Senior accused of drug, child porn posession

Gillian Frew and Kim Sommers

David Carlisle | Courtesy of Whitman CollegeWhen junior Margaux Cameron was house hunting at the start of last semester, the student who placed a listserv ad for a single seemed helpful and friendly.

“He posted a listing on the listserv saying he had a one bedroom place, so I said I’d go look at it,” she said. “It was a little ways off campus so he picked me up and drove me to the apartment building. It wasn’t really what I was looking for, so I told him that I was just looking for something closer to campus.”

The student, David Carlisle, 33, was scheduled to appear in court on Monday, Sept. 15 to address accusations of steroid, marijuana, and child pornography possession. According to Walla Walla County Clerk Kathy Martin, however, Carlisle did not make his court date, and a warrant has now been issued for his arrest.

In 2003, Carlisle pleaded guilty to a charge of third-degree child molestation, as reported by the Walla Walla Union-Bulletin. These most recent criminal charges are the result of an investigation that began last spring. During a search of Carlisle’s residence, police uncovered what appeared to be infant marijuana plants and documents related to both the manufacture of marijuana and to steroid usage. A court document reveals that police also found a laptop computer containing 19 images of minors engaged in sexually explicit activity, as well as files suggesting Carlisle purchased the steroids over the Internet.

Carlisle’s enrollment at Whitman was confirmed by Assistant to the Dean of Students Donna Cummins and by Jennifer McNeil of the college registrar’s office. Both administrative offices further confirmed that Carlisle was registered for this Fall 2008 semester, but would not release additional information.

Carlisle identifies himself on his Facebook page as a member of the Whitman class of 2009 and an Economics major.

Despite his criminal background, campus security asserts it is not concerned about Carlisle’s presence on campus and has not taken any special action to protect students.

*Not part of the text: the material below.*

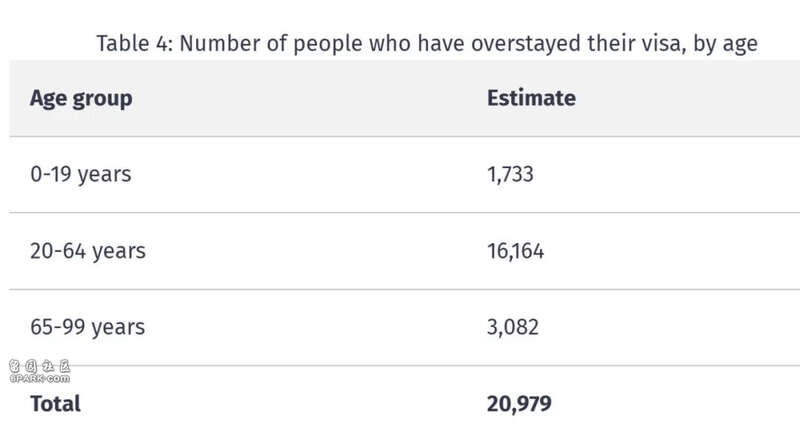
Task: Click the Table 4 caption title
Action: (x=427, y=43)
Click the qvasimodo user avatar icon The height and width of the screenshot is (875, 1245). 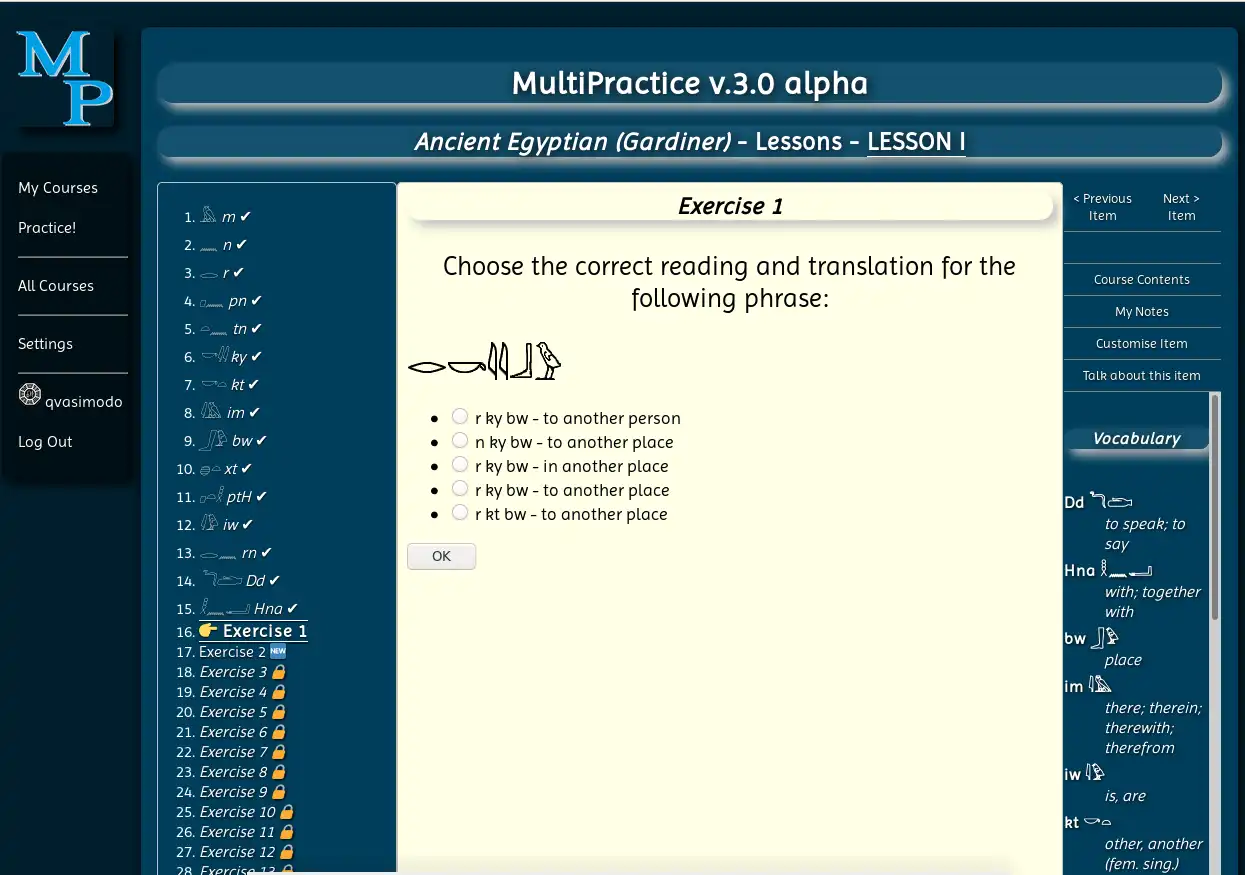coord(30,395)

“His crime is not related to something that is deemed a risk to the students,” said Craig McKinnon, Associate Director of Security.

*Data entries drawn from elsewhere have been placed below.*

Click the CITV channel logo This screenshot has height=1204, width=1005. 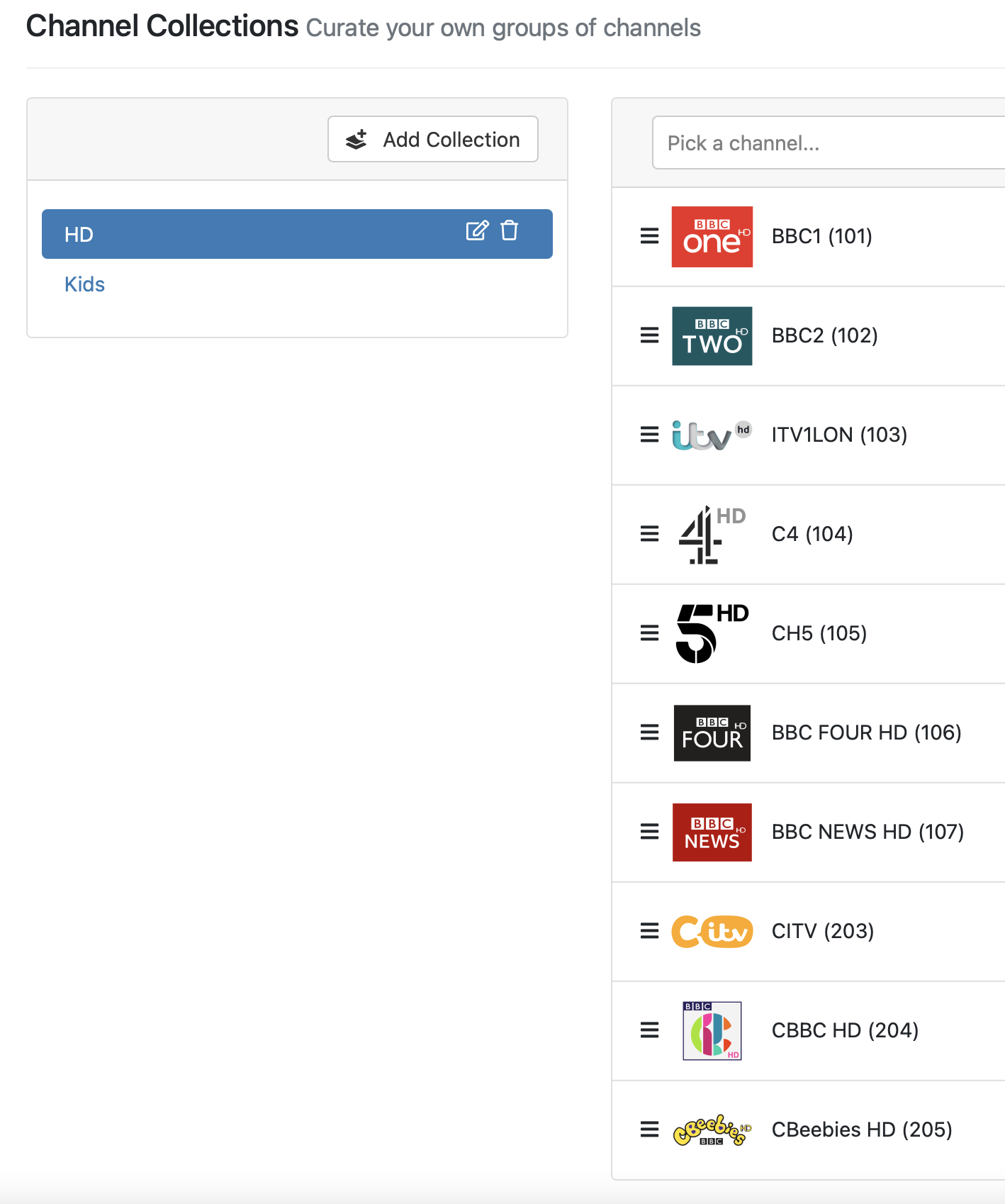(x=712, y=931)
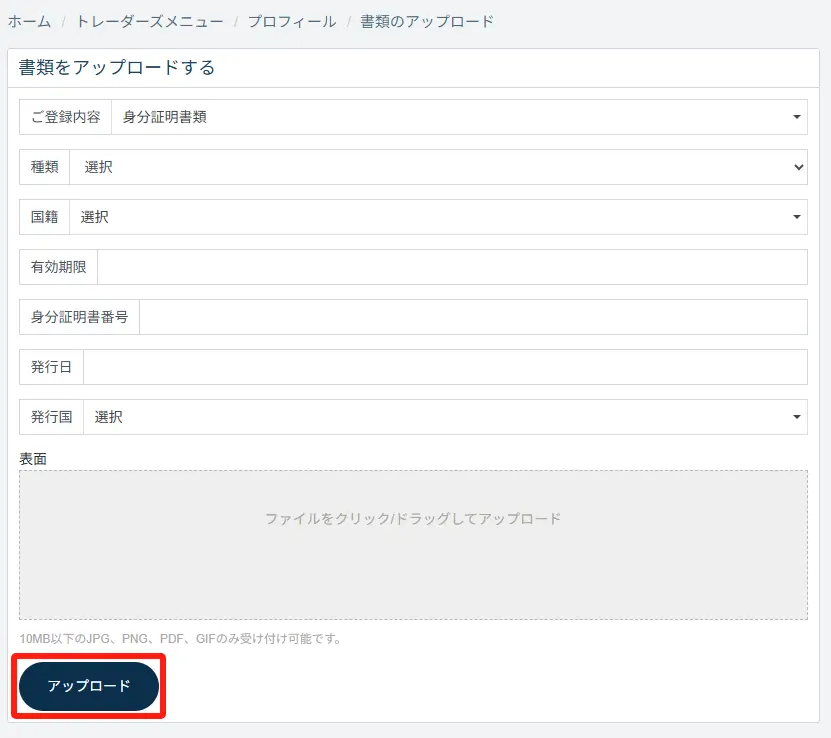Click the caret arrow in the ご登録内容 row

click(x=797, y=117)
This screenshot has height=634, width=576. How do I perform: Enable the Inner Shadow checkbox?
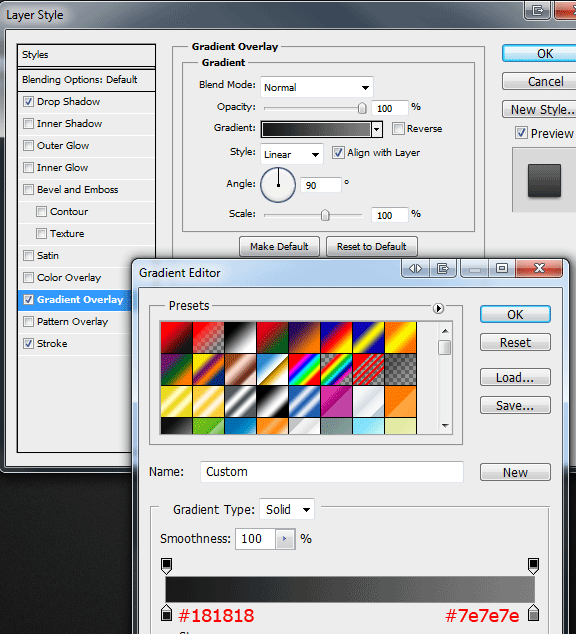pos(28,123)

Federal law mandates that institutions of higher education must provide students with information on how to access state records on sexual offenders, but are not required to disclose students’ personal information.

Cameron, like others on campus, was taken aback by recent revelations about Carlisle’s past.
She recalled e-mailing Carlisle last spring to let him know that she had found alternate housing arrangements and would not be leasing from him.

“I said for sure that I wasn’t interested. He was just like, ‘I’m really glad you found what you were looking for, and it was nice meeting you.’ He seemed really nice. I didn’t know he was so much older than us until he mentioned he had gone to high school with a staff member on campus.”

According to McKinnon, Carlisle’s current whereabouts are unknown.